Comparison of Three 18F‐Labeled Butyrophenone Neuroleptic Drugs in the Baboon Using Positron Emission Tomography

Abstract

The butyrophenone neuroleptics spiroperidol, benperidol, and haloperidol were radiolabeled with fluorine-18 and studied in baboon brain using positron emission transaxial tomography (PETT). Pretreatment of the baboon with a high pharmacological dose of (+)-butaclamol reduced the specifically bound component of radioactivity distribution in the striatum to approximately the radioactivity distribution found in the cerebellum.

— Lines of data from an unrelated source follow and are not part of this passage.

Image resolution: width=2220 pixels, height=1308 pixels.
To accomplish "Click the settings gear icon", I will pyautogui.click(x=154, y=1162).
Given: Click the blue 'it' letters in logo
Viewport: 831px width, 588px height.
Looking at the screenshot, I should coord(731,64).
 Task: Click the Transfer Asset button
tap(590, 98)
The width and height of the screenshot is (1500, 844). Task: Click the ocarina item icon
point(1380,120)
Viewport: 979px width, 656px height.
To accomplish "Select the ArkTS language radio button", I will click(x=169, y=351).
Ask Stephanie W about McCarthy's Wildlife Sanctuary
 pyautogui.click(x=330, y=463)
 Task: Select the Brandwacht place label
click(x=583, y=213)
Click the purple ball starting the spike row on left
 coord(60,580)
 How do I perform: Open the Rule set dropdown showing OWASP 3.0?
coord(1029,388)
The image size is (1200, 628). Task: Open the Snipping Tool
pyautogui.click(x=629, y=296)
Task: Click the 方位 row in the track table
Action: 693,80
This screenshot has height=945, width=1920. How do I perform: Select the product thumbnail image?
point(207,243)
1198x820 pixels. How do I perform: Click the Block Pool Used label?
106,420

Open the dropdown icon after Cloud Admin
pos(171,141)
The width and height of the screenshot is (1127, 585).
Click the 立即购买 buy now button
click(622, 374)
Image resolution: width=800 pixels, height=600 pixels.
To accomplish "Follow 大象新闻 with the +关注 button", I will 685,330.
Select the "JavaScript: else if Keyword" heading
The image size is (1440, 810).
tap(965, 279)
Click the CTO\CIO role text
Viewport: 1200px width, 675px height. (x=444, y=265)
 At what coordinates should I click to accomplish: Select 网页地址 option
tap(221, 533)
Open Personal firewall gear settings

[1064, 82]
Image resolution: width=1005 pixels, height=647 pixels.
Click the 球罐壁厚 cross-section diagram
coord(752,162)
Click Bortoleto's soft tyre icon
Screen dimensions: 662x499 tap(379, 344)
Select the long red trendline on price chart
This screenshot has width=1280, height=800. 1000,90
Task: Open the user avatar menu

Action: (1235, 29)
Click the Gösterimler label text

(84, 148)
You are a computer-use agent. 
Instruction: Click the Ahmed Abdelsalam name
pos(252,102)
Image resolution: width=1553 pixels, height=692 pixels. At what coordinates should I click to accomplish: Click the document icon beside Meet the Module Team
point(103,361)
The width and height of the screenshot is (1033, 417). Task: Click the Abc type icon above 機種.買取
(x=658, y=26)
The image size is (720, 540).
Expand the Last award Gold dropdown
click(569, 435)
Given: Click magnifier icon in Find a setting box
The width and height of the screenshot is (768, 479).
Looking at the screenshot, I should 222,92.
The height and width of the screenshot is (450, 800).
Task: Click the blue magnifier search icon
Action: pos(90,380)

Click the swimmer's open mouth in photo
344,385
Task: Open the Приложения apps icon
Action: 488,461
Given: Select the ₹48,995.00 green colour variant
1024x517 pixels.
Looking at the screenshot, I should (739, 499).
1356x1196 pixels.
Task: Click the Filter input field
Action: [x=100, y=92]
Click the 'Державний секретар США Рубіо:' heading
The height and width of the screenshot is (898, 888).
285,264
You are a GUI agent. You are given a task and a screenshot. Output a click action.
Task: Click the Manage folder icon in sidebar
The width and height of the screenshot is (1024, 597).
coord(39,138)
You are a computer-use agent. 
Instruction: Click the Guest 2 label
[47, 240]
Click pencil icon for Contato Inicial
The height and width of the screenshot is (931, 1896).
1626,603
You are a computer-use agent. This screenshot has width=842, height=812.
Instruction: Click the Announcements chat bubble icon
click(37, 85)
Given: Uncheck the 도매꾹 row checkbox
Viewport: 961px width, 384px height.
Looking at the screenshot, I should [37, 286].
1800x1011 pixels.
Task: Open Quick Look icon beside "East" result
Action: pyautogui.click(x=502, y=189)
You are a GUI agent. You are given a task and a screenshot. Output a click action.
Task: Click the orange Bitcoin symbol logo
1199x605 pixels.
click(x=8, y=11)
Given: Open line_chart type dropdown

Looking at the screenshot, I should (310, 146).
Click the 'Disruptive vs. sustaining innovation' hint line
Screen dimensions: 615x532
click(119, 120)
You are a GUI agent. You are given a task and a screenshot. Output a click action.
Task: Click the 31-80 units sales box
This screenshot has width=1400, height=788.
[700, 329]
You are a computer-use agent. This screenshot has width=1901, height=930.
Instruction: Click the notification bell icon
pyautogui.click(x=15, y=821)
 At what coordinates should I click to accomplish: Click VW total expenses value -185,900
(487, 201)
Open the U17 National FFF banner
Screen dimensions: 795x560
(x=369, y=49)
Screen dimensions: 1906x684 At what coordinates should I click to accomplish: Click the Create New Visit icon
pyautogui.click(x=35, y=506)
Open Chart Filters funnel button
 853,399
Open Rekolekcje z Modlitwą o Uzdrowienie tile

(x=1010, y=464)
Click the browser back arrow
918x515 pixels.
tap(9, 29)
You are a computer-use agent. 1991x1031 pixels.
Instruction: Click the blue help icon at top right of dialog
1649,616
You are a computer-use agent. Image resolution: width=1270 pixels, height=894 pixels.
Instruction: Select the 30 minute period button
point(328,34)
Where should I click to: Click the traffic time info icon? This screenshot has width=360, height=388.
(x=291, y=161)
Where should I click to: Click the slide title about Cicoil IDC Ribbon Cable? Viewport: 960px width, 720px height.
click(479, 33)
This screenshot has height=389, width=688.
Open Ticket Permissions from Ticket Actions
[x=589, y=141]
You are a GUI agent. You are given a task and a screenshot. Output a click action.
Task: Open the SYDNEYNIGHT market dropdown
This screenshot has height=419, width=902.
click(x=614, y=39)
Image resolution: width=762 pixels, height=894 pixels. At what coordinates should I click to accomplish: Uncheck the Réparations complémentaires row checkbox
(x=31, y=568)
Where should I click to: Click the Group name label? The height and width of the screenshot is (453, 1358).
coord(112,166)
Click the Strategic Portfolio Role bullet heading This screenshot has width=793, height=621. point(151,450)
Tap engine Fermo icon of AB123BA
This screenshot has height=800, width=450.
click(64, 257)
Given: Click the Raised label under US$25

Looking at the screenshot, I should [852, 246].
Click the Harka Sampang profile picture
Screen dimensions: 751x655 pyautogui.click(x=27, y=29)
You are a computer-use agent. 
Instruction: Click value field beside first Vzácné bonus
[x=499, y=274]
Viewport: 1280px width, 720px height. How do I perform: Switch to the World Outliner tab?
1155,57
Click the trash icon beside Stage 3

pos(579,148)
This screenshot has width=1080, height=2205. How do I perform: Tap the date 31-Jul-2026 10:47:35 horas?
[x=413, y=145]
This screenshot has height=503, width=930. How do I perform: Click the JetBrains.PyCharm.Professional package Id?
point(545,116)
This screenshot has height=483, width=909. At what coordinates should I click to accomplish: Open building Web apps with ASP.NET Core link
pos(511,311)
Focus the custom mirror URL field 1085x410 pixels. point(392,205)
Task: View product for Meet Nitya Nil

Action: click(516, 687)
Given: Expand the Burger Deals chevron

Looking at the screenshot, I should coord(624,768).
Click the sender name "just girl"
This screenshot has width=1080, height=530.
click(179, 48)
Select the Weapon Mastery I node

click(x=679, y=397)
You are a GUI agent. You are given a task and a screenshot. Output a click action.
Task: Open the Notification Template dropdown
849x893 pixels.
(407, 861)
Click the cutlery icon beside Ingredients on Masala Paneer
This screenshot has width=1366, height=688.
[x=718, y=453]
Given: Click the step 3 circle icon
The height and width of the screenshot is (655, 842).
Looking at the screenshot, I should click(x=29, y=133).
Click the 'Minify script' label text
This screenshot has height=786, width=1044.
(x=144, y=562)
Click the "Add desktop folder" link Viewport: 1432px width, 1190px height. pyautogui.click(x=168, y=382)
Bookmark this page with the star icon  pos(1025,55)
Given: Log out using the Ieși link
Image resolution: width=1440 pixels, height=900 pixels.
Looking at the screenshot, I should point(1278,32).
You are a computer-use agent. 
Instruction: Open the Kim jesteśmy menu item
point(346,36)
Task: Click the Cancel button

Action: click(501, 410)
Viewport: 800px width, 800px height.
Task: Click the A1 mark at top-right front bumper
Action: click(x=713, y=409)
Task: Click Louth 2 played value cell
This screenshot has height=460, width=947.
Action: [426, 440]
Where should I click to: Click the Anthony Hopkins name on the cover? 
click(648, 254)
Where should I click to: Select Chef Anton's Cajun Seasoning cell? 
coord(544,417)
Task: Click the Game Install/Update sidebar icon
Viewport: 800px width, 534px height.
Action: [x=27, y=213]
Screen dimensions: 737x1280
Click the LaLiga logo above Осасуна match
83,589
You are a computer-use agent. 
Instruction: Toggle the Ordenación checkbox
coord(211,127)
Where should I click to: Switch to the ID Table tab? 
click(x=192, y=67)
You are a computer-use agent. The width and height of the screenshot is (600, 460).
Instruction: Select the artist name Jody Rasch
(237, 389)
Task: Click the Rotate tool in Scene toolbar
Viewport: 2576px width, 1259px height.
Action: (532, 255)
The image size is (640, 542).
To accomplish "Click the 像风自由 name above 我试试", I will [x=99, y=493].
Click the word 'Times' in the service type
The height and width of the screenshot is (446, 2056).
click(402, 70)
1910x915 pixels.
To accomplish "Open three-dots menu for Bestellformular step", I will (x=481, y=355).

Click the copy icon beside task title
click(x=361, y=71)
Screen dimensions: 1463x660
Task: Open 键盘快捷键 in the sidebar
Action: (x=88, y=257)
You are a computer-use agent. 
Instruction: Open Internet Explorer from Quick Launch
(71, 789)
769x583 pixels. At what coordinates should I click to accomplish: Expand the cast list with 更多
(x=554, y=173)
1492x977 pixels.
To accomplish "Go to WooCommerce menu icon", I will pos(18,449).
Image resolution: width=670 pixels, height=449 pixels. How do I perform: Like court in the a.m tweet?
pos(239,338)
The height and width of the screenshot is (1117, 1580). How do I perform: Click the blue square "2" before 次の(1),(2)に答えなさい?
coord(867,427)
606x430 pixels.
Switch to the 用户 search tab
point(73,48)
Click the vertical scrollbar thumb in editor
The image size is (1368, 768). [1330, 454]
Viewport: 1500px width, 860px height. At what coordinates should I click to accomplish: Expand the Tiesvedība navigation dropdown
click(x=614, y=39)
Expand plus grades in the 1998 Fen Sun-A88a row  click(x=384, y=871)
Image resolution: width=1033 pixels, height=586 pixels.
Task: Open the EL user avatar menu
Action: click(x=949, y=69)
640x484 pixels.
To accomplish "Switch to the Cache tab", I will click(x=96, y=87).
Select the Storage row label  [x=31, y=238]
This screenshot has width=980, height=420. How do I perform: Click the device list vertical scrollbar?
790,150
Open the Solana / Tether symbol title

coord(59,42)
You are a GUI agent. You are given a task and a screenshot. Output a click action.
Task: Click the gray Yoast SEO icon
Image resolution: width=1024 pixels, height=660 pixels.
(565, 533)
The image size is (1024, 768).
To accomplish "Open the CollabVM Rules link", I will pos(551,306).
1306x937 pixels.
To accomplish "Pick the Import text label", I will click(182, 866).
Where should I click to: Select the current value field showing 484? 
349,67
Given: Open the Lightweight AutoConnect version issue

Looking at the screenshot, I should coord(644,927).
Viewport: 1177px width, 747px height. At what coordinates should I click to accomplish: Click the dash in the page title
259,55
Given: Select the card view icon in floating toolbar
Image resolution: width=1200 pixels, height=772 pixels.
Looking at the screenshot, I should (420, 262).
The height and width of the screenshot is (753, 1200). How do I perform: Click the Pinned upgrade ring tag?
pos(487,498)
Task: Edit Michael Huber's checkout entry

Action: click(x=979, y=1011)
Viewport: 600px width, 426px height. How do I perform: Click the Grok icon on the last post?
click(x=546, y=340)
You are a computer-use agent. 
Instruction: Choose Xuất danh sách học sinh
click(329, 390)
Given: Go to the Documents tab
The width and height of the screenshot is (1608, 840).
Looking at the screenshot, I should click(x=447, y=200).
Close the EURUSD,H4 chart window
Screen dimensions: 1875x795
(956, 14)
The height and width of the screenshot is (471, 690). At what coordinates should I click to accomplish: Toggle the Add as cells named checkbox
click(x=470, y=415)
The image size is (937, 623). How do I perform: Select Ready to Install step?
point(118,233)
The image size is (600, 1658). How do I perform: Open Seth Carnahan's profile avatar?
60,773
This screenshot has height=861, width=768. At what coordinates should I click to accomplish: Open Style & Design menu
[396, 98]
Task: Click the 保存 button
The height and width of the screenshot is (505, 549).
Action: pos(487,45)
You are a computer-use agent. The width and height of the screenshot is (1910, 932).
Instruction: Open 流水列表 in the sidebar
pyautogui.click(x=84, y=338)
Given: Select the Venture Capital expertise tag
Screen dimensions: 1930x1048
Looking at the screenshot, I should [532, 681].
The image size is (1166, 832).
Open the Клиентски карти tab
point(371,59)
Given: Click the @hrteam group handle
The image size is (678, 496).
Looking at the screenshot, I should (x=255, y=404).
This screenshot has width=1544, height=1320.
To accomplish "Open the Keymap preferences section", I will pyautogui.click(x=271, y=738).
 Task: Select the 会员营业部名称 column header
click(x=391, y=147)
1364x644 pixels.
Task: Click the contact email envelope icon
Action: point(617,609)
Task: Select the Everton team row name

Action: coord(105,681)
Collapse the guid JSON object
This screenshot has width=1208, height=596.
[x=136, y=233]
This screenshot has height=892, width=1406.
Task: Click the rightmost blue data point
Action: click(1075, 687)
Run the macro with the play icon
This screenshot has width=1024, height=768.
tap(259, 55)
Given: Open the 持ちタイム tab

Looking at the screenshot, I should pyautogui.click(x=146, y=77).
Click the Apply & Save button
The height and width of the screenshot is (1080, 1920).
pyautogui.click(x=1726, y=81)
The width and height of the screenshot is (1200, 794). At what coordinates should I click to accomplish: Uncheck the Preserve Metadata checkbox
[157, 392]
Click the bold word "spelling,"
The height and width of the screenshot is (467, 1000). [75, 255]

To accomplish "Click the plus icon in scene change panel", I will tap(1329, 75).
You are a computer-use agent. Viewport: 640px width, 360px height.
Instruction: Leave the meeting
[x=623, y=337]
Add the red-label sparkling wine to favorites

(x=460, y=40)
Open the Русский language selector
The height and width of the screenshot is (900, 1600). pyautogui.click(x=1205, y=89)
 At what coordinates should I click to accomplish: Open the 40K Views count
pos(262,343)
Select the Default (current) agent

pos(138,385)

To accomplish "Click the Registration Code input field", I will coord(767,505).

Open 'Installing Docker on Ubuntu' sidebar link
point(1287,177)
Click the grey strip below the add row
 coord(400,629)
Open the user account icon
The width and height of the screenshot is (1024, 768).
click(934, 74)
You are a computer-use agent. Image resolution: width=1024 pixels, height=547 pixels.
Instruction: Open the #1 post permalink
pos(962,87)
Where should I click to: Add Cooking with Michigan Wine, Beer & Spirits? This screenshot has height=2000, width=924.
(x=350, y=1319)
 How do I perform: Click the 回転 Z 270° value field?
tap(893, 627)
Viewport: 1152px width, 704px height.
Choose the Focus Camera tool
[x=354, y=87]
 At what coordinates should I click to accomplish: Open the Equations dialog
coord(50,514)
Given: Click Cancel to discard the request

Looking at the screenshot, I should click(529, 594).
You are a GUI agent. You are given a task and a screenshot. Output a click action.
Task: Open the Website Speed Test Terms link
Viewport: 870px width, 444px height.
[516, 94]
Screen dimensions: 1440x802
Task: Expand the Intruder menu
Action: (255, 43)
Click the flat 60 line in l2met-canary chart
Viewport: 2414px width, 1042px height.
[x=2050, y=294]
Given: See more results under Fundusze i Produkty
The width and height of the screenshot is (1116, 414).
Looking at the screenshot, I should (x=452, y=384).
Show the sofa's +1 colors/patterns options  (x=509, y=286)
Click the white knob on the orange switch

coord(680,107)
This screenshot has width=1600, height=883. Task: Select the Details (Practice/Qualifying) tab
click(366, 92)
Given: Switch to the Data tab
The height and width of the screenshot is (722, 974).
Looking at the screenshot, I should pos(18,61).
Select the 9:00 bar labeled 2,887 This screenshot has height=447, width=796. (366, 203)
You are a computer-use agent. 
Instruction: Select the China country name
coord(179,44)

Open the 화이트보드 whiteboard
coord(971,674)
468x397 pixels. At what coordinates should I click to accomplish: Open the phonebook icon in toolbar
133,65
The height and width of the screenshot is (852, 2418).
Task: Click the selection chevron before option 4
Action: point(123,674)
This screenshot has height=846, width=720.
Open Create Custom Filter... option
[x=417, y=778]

Comparative studies of brain distribution kinetics over a 4-h period indicated that either [¹⁸F]spiroperidol or [¹⁸F]benperidol may be suitable for specific labeling of neuroleptic receptors. In an 8-h study with [¹⁸F]spiroperidol, striatal radioactivity did not decline, suggesting that spiroperidol either has a very slow dissociation rate or that it binds irreversibly to these receptors in vivo. [¹⁸F]Haloperidol may not be suitable for in vivo PETT studies, because of a relatively high component of nonspecific distribution and a faster dissociation from the receptor. Analysis of ¹⁸F in plasma after injection of [¹⁸F]spiroperidol indicated rapid metabolism to polar and acidic metabolites, with only 40% of the total radioactivity being present as unchanged drug after 30 min. Analysis of the metabolic stability of the radioactively labeled compound in rat striatum indicated that greater than 95% of [¹⁸F]spiroperidol remains unchanged after 4 h.